Epicurus saw philosophy as a trade which helps people in the process of achieving life’s gratification. In his opinion, ethics was the highlight of philosophy, while logic and physics were methods for understanding the meaning of life. Epicurus thought, following the earlier Greek philosopher Democritus, that world doesn’t consist of special substances such as spirits, but of two simple things: particles (atoms, the indivisible ones) and absolute emptiness or void. The universe was limitless and eternal and all events within it were the result of interaction and movements of these particles in empty space. Furthermore, he got rid of determinism which was present in earlier “atomistic theory” – considering the random movements of particles in the void determinism cannot exist. That way he introduced the influence of free will on not just universe, but also individuals. As a consequence, new atomism hypothesised that physical reality, human society and moral law by which we live materialized as a spontaneous phenomenon that didn’t demand any divine intervention or a leader to introduce them to us.

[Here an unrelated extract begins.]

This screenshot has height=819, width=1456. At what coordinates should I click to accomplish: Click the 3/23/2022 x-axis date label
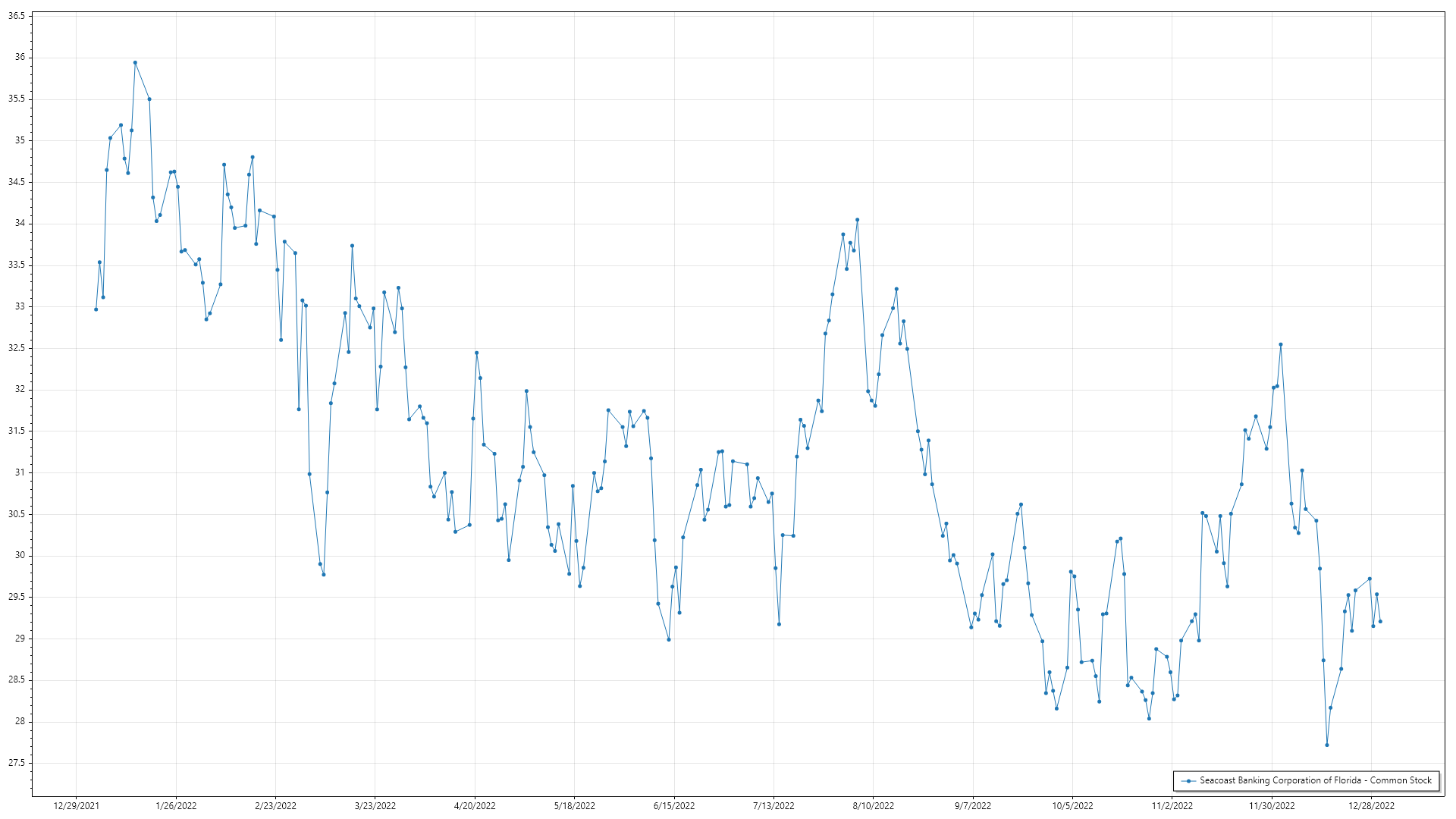click(375, 806)
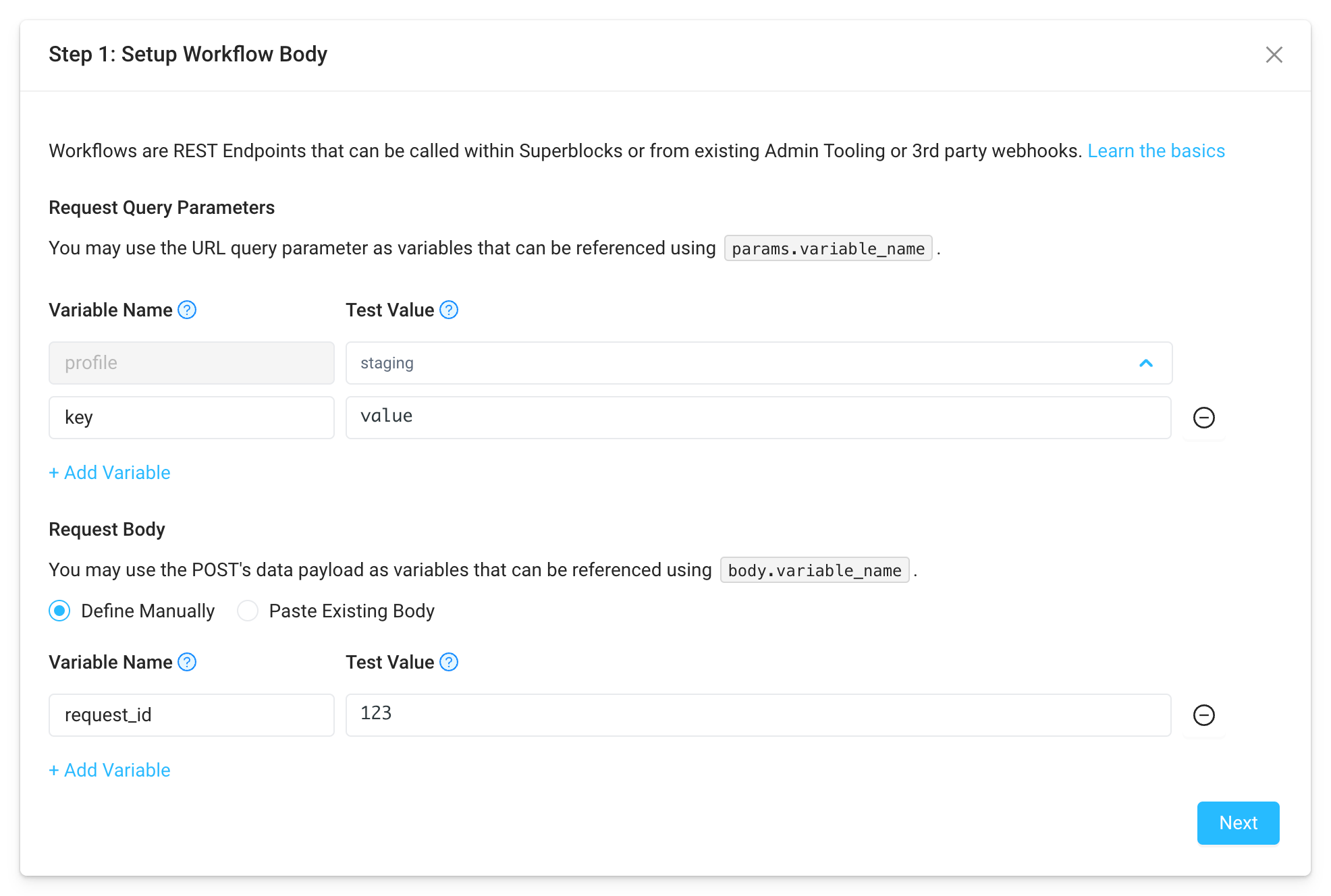
Task: Remove the request_id body variable row
Action: [1204, 715]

Our world, like many others, was created by accident.
In more recent theory, it’s not possible to place atoms into the realm of real things, yet their existence is proven. The stable bonds between them construct all traits of the matter, like its colour or hardness. It’s impossible to slow down the movements of the atoms because there’s no friction in empty space, so they are in eternal vibration. Every phenomenon that exists is the result of these shivers.